忽然,那用各种木板临时搭建的防线承受不住双方几百甲兵的踩踏,一段段垮塌下来,上面正在交战的士兵全都猝不及防滚作一团。
防线一垮塌,后面的齐军与鞑子直接面对面,双方士兵略一愣神,然后同时举起手中武器,顿时铅弹和弓箭横飞,双方全都惨叫着倒下一片。
不过,这已经是鞑子最后的机动力量了,而齐军还在不断涌来,他们或挥舞刀剑或挺着长枪刺刀,前后相连,层层叠叠,剩下的鞑子再也支撑不住,迅速转身逃向身后的旧县衙。
更多鞑子丧失全部战斗意志,直接绕过县衙,向北门方向逃去。
盖州的防御已经彻底瓦解。
旧盖州县衙,这是一座5进的大院子,辽国时代,这里是盖州城最豪华的建筑,金国占领这里后,成了盖州追该驻防长官的私邸。
完颜宗干、完颜宗弼都曾经住过这里、完颜娄室、完颜银术可也住过,现在它属于纥石烈志宁。
并且大概也是他即将死去的地方。
纥石烈志宁坐在一张太师椅上,静静看着自己最后的亲卫登上旧县衙的外墙用弓箭与齐军火枪对射。
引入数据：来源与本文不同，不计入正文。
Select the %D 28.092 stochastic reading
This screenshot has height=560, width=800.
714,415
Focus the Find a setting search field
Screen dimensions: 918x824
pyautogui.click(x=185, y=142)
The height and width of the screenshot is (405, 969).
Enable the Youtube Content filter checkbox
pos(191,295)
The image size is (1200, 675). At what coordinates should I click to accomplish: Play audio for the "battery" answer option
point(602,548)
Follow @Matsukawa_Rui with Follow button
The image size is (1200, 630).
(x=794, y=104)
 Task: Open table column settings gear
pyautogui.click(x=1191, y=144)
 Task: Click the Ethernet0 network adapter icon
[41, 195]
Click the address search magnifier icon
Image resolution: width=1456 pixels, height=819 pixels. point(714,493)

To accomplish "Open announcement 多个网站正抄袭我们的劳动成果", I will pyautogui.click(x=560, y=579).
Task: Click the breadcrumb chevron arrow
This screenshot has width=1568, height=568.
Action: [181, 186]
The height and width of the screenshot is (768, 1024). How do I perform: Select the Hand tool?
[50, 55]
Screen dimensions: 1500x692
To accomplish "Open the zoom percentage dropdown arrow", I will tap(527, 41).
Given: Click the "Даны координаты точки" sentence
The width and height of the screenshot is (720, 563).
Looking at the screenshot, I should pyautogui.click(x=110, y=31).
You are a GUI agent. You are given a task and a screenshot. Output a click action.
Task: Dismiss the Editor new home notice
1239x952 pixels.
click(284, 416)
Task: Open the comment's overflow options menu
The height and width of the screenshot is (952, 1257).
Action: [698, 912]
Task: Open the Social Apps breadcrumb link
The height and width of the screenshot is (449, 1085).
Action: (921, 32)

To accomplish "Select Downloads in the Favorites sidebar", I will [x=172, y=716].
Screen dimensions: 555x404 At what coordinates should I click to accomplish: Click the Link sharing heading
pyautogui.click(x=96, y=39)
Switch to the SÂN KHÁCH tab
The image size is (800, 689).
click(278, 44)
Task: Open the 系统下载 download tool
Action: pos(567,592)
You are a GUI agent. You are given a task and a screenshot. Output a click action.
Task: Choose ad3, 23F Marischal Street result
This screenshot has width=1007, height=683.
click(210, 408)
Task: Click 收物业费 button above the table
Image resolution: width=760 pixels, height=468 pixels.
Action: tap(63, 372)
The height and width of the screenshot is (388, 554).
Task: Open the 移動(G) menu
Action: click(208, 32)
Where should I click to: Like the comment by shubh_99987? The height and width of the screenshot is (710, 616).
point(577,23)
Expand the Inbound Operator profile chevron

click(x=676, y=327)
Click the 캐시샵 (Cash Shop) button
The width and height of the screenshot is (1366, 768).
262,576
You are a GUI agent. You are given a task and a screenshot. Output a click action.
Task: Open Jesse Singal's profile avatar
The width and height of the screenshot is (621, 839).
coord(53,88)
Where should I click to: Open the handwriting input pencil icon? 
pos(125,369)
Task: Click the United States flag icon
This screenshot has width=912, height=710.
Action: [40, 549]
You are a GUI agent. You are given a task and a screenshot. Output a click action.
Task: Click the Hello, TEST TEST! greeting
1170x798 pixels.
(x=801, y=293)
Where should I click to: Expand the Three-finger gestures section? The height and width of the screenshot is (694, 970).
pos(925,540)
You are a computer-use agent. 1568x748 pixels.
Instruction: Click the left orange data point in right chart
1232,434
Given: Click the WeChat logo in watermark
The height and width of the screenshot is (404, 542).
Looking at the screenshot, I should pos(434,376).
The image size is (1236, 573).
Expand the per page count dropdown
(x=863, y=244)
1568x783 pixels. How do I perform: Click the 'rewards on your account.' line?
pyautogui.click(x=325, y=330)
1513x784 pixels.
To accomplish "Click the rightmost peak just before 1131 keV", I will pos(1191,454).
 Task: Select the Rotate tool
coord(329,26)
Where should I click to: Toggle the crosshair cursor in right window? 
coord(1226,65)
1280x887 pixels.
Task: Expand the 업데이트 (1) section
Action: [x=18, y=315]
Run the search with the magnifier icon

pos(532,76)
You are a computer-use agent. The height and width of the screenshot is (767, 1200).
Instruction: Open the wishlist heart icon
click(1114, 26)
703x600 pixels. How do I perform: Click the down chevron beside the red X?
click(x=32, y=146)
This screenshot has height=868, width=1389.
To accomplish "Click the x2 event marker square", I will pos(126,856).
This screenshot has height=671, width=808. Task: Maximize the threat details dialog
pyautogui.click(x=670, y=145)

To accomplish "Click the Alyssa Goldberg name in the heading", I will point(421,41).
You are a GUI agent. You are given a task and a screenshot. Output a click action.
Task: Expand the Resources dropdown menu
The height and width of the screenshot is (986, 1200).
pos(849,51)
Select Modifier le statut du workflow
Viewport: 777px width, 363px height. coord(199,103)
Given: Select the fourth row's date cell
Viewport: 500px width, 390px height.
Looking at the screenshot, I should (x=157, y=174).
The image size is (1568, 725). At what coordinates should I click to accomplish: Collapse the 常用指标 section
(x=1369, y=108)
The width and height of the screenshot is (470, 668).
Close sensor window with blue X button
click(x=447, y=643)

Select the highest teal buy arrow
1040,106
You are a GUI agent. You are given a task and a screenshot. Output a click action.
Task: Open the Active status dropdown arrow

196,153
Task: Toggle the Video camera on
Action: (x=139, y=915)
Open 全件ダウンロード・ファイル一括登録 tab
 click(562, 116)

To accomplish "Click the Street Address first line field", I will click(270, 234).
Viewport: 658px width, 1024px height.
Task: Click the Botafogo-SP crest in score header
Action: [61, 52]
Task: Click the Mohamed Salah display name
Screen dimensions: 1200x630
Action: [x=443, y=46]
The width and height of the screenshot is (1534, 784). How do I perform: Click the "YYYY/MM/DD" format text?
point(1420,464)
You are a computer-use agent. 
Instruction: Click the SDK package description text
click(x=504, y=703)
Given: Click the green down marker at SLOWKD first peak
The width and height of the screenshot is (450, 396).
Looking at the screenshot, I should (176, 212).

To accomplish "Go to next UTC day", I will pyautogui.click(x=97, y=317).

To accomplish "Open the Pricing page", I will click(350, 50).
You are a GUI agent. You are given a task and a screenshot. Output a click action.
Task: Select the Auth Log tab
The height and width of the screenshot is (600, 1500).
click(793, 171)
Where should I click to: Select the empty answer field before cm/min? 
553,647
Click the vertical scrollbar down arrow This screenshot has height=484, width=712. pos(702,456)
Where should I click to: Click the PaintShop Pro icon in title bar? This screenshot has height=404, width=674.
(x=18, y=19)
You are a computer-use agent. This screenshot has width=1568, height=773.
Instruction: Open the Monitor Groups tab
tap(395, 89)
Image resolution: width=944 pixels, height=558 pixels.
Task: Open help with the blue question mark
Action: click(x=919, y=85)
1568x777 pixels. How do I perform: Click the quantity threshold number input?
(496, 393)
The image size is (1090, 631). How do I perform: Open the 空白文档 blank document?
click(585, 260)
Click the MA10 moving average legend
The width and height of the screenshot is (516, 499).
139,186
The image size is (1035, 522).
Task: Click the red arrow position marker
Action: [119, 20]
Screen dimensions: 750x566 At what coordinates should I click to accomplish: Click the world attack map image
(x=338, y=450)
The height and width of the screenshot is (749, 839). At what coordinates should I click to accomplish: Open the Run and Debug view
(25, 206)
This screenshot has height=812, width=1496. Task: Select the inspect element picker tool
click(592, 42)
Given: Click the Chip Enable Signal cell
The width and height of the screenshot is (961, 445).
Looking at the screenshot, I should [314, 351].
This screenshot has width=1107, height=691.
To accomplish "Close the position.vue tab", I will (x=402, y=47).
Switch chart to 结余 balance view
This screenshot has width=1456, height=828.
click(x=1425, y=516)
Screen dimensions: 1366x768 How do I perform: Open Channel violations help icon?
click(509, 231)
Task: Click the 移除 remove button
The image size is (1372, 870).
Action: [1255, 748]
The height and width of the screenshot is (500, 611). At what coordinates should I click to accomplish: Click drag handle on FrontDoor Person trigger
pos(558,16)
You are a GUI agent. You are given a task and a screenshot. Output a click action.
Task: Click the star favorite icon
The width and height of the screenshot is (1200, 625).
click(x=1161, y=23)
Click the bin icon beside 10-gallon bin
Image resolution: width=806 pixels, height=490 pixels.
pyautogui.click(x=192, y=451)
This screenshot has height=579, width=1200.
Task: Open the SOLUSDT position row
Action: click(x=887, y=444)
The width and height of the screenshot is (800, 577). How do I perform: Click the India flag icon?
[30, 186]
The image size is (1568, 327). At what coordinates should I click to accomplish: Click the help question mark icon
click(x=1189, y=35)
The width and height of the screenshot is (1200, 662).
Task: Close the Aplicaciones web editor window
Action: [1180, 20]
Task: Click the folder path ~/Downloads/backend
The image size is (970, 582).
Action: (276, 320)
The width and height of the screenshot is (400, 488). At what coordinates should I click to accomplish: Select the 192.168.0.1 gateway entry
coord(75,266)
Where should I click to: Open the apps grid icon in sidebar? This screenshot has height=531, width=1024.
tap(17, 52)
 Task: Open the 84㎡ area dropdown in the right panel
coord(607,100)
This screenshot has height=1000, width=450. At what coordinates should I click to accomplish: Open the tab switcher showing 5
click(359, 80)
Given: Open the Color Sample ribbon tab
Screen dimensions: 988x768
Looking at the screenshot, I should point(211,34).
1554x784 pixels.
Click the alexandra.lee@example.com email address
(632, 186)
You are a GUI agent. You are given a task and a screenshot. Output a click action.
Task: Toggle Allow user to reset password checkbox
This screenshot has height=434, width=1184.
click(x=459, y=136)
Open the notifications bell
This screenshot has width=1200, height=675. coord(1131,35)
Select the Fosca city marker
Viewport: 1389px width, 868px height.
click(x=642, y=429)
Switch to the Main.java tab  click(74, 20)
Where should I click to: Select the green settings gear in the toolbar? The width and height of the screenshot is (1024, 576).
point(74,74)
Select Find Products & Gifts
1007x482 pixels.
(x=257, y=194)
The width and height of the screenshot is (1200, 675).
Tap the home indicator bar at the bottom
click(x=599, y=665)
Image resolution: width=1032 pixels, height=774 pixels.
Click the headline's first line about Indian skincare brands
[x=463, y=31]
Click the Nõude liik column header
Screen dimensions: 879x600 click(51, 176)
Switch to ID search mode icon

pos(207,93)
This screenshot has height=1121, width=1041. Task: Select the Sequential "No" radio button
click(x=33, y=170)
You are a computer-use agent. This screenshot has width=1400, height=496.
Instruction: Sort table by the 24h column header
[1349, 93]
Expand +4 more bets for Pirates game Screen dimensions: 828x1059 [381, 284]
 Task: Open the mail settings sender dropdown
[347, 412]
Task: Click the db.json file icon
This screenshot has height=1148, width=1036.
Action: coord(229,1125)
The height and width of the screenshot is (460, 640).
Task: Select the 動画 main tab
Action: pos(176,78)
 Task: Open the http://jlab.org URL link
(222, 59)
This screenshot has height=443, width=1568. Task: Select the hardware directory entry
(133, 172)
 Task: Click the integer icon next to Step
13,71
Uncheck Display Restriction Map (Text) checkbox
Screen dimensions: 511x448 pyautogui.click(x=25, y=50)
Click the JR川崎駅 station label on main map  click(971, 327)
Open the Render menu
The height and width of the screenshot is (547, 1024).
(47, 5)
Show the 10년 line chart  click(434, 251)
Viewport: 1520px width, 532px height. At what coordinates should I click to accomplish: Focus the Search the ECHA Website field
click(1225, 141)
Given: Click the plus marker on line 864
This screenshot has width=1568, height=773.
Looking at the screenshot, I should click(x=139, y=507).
此时他身边还有接近三百人,都是三十岁上下,战技娴熟的精锐。
若是在以前,这些人甚至能击溃十倍以上的汉人军队,但现在肯定不行了。
墙外一阵火枪轰鸣,站在墙上的甲兵全被一扫而空,甚至有些打偏的铅弹还击穿了墙面。
剩下的亲卫一阵混乱,然后又是一群人登上墙头,继续拼死抵抗。
“最后时刻了。”
纥石烈志宁平静的看着手下们不甘心的拼死抵抗,虽然这毫无意义,但这股气势总算鼓舞起其他人的斗志。
这个女真勃极烈敏捷的跳起来,拿起一张角弓,准备亲自登墙抵抗。
就在此时,外面一声炮响,一枚四斤铁弹直接撞开旧县衙的外墙,呼啸着横扫过来。
这枚炮弹正好擦在纥石烈志宁的腰间,把下半身全部血肉如同剃刀刮过一般剔去大半!
各种内脏哗啦啦全都淌了出来,纥石烈志宁趴在地上,双手紧紧扣住身下泥土,张大嘴巴,却疼的连惨叫声都发不出来了。